== Direction ==
Copy every line of the records below word for word, leaving out the pictures.

== Element lookup records ==
## start

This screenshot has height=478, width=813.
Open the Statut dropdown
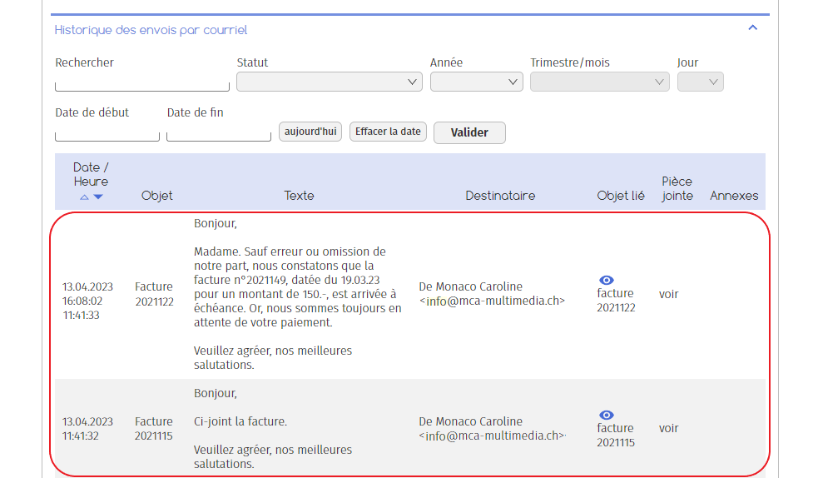click(330, 82)
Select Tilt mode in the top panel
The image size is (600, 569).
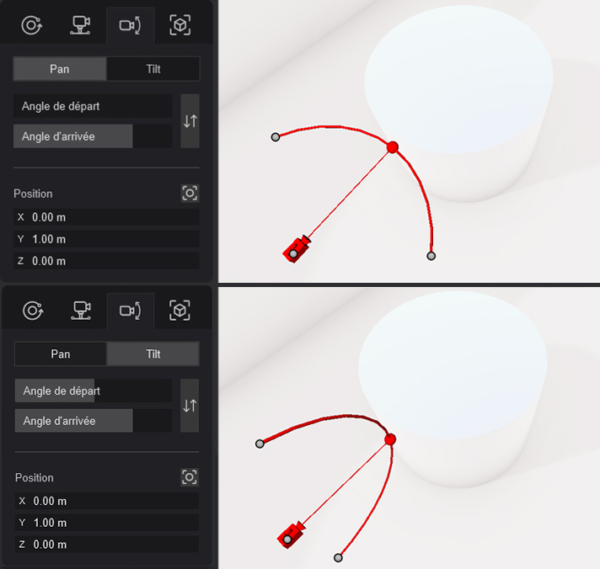153,69
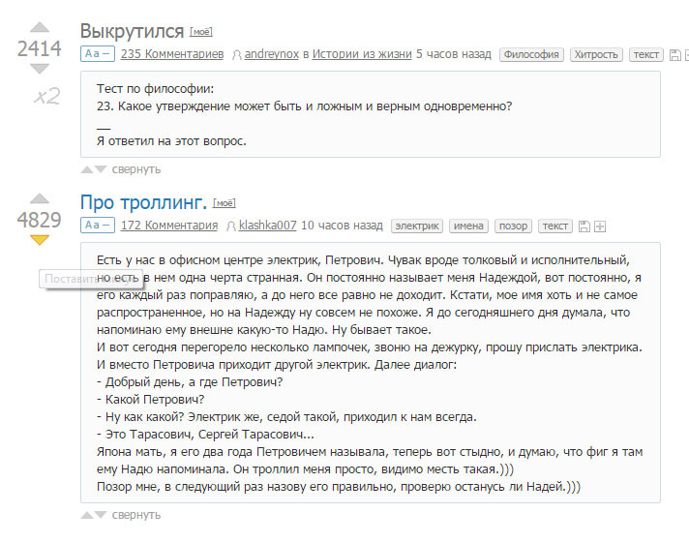Save the post "Про троллинг." with the floppy icon
This screenshot has width=689, height=543.
point(584,226)
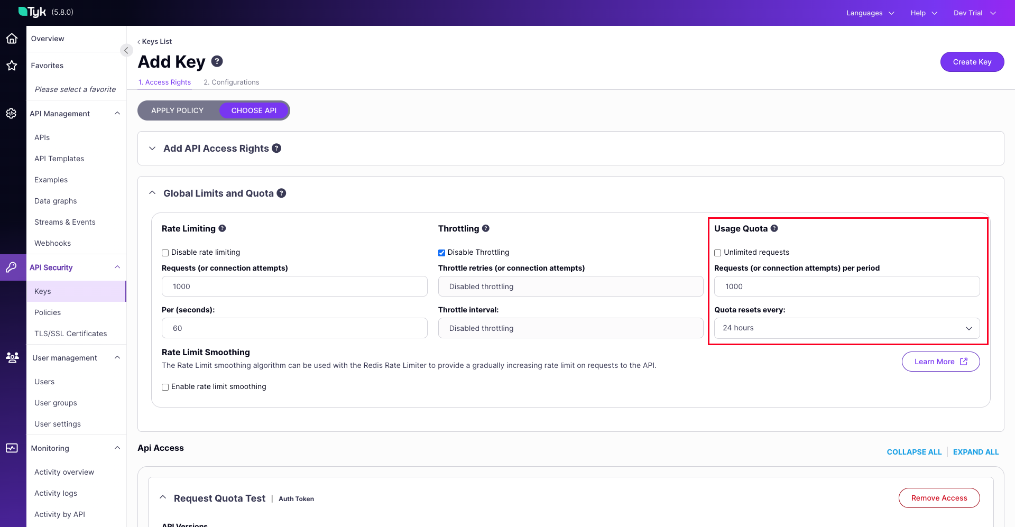Viewport: 1015px width, 527px height.
Task: Open the Usage Quota help icon
Action: 774,228
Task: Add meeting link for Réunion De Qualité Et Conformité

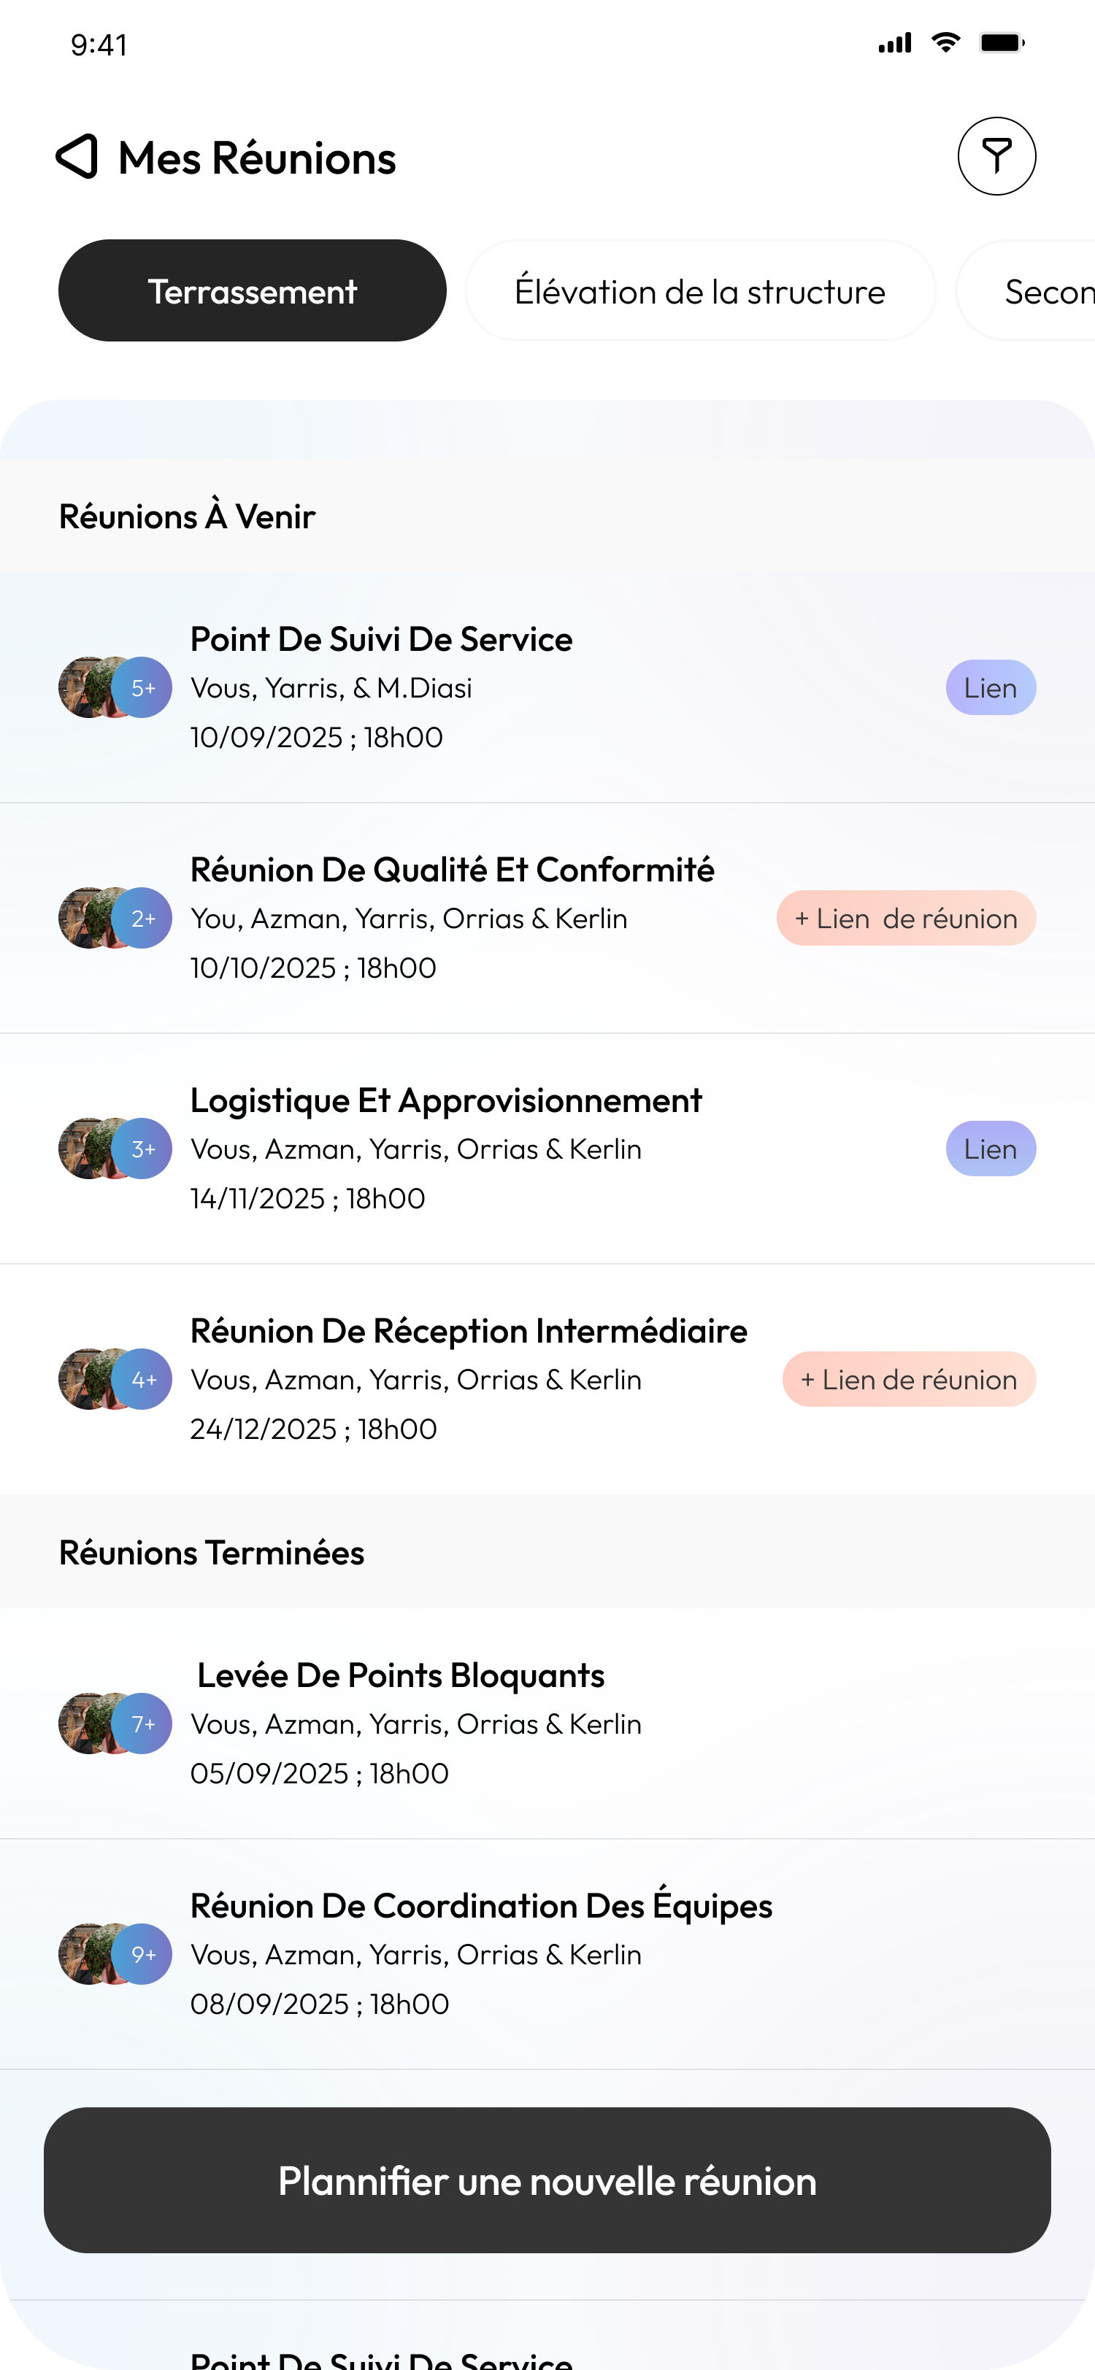Action: click(x=905, y=918)
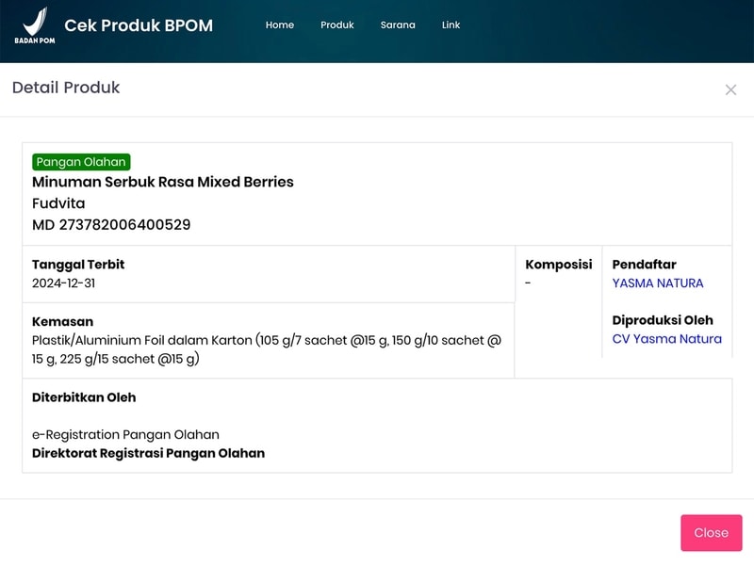The width and height of the screenshot is (754, 566).
Task: Click the Badan POM logo
Action: [33, 25]
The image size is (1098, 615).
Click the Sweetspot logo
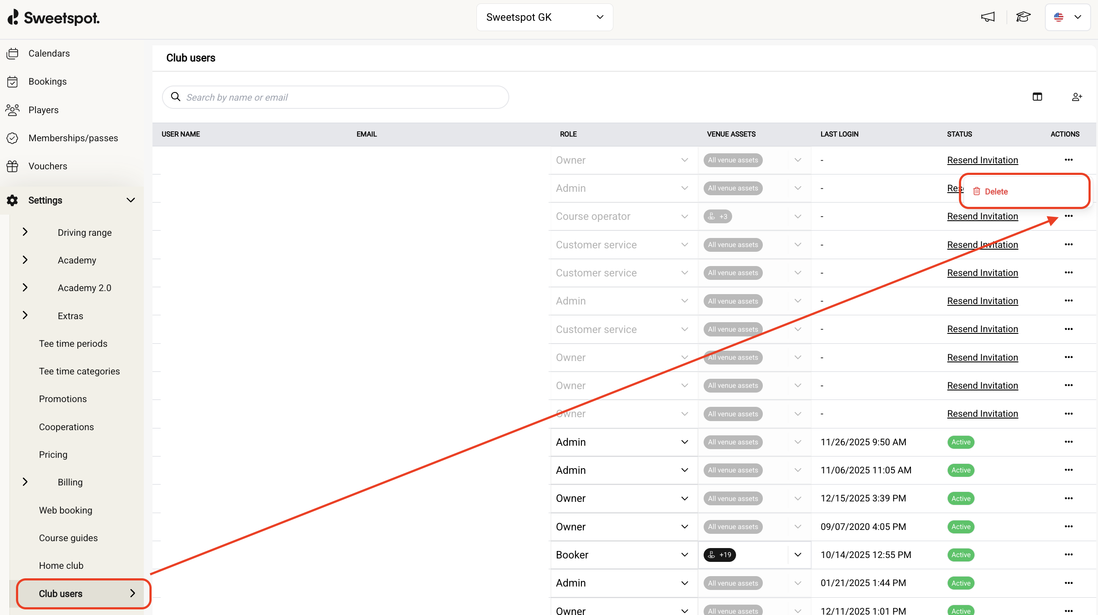[54, 18]
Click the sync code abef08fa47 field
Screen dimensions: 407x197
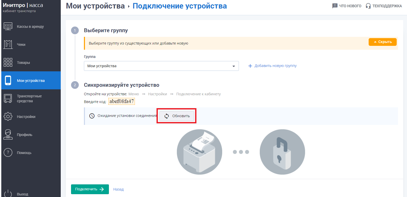122,101
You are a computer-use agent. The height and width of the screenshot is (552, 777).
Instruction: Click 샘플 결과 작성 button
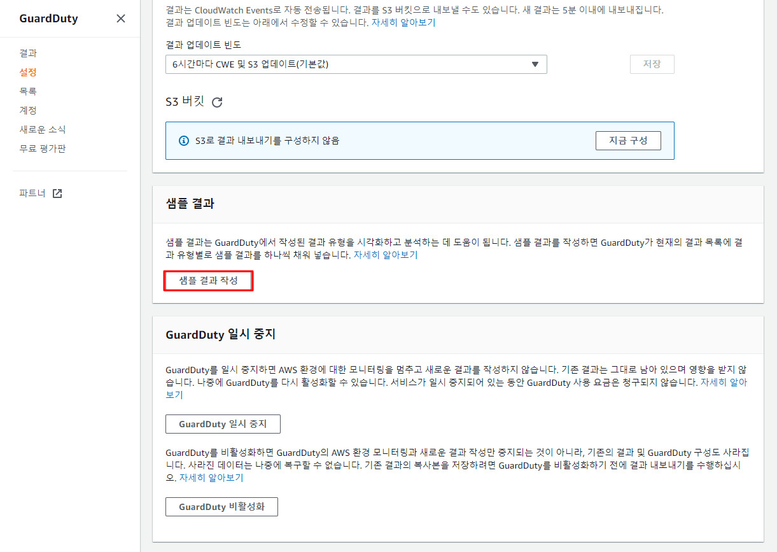tap(209, 281)
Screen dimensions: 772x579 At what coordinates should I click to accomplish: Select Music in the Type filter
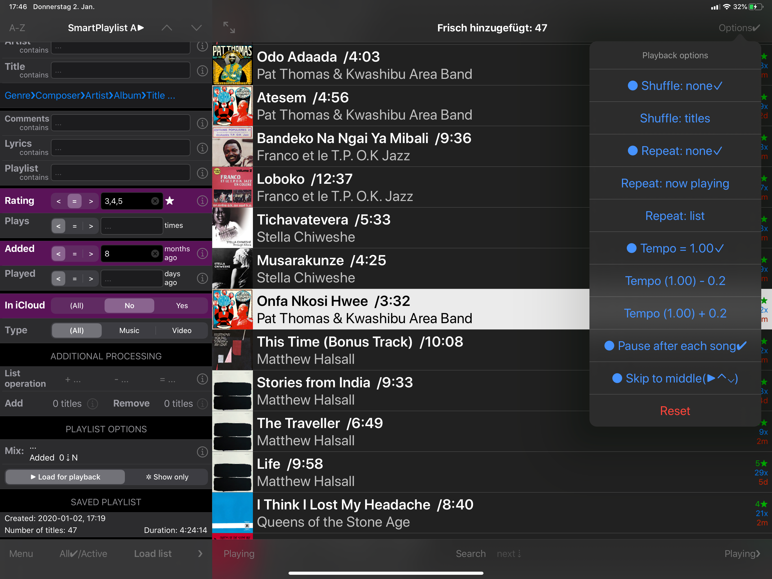pos(129,330)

## end

== Solved problem ==
This screenshot has height=478, width=813.
Open the Statut dropdown
click(330, 82)
Select Tilt mode in the top panel
The image size is (600, 569).
153,69
Save the post "Про троллинг." with the floppy icon
This screenshot has width=689, height=543.
point(584,226)
Viewport: 1015px width, 527px height.
Task: Open the Usage Quota help icon
Action: 774,228
Task: Add meeting link for Réunion De Qualité Et Conformité

Action: click(x=905, y=918)
The width and height of the screenshot is (754, 566).
Task: Click the Badan POM logo
Action: [33, 25]
The image size is (1098, 615).
Click the Sweetspot logo
[54, 18]
Click the sync code abef08fa47 field
Screen dimensions: 407x197
122,101
You are a computer-use agent. The height and width of the screenshot is (552, 777).
Instruction: Click 샘플 결과 작성 button
tap(209, 281)
Screen dimensions: 772x579 At what coordinates should I click to accomplish: Select Music in the Type filter
pos(129,330)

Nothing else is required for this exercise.